2. Designate a time to talk about difficult subjects. When you notice things are getting heated and you feel the issues are not getting resolved in one night, set a date and time to discuss the topics again. Keep in mind this is not a way to avoid confrontation or difficult subjects. This simply creates a window of opportunity for productive communication moving forward.
3. Respect the needs of your partner. If you are the one that wants to resolve things right away, respect that your partner may need some space. If you are the one that needs space, respect your partner by offering time to talk once you have collected yourself. Another way to show you are still invested is being the one to initiate another time to talk if you are still processing things.

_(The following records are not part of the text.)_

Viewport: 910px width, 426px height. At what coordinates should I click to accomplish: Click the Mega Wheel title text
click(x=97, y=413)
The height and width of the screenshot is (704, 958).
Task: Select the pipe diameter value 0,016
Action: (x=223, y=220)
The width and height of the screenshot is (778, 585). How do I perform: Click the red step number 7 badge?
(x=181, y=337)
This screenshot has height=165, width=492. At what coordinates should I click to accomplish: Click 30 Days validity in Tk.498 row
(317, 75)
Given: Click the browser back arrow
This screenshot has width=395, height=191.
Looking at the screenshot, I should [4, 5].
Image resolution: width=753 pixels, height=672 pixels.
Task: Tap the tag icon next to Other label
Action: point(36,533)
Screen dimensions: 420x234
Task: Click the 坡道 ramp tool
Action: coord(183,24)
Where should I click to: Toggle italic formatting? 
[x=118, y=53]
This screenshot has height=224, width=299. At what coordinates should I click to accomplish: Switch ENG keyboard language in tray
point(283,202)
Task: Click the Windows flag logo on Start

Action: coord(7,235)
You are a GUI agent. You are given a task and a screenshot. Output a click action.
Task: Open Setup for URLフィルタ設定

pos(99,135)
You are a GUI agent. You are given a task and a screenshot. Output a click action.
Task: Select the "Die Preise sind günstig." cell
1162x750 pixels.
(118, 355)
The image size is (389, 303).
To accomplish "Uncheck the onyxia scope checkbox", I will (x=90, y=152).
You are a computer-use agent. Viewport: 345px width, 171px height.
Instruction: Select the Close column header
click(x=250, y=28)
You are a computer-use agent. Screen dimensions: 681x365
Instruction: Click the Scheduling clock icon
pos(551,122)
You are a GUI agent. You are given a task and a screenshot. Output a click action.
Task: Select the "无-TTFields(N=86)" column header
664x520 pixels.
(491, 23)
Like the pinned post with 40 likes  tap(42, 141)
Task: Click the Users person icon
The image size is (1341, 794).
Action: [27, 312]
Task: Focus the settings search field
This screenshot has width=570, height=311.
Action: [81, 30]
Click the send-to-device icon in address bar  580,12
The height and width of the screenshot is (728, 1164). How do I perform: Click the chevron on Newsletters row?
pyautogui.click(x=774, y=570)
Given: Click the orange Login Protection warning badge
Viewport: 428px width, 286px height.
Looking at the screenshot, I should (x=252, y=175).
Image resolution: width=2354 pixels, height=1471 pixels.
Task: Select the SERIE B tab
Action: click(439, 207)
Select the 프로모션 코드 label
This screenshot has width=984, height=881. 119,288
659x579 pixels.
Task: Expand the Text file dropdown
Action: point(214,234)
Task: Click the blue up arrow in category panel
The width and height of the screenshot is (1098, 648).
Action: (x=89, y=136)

4. Give room for grace. As a couple each of you come from different backgrounds, you have different upbringings, and different ways of handling conflict. Even if you have been together for a significant number of years, there are things you are continually learning about one another. Give grace for the learning. Your partner may not pick up new skills overnight and that is okay. New patterns of working together take time. Acknowledge and celebrate the progress and re-commit to moving forward together.
As we move through the summer months, relationship conflict can get pretty heated as the temperature outside rises. I don’t know if you have ever worked in hot kitchens with multiple people, but things escalate fast. The physical temperature sparks the frustration and irritations in us and can sometimes get the best of us. However, in your relationship there are some new dances you can learn to help you withstand the heat. As you are designating time to discuss the hard things, respecting your differences, and giving room for grace; you may also be giving room for some other sensually spicy dances to take place in your relationship, if you know what I mean.